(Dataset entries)
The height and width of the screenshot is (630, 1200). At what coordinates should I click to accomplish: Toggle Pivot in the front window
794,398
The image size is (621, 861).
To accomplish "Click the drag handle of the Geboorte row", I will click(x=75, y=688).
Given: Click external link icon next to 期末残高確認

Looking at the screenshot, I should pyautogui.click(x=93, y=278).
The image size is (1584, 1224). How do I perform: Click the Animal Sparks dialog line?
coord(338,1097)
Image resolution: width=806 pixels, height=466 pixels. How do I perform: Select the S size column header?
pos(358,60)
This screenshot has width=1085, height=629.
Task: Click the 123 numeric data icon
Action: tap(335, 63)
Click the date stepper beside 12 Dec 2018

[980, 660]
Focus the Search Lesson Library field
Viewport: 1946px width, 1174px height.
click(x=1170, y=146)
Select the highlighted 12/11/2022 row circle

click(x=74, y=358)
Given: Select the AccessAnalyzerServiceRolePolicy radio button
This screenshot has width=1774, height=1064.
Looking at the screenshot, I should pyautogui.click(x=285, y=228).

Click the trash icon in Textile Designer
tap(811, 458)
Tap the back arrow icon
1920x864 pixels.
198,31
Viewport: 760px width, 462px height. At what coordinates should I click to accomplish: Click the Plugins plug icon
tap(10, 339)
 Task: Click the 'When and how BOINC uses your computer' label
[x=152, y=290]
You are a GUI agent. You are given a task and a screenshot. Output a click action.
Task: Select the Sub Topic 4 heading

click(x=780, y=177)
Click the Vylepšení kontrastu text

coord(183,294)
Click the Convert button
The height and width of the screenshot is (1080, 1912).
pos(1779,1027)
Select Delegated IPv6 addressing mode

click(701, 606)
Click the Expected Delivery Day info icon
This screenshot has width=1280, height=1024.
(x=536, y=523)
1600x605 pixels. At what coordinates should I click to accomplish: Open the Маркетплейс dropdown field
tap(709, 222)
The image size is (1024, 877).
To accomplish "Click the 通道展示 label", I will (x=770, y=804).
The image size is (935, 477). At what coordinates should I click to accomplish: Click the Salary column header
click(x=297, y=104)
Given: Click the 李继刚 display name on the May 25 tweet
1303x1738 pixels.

* [Instructions to follow]: For each line in the data that holds the word "button", copy the line.

* [The completed task]:
Given: Select the AccessAnalyzerServiceRolePolicy radio button
Click the Convert button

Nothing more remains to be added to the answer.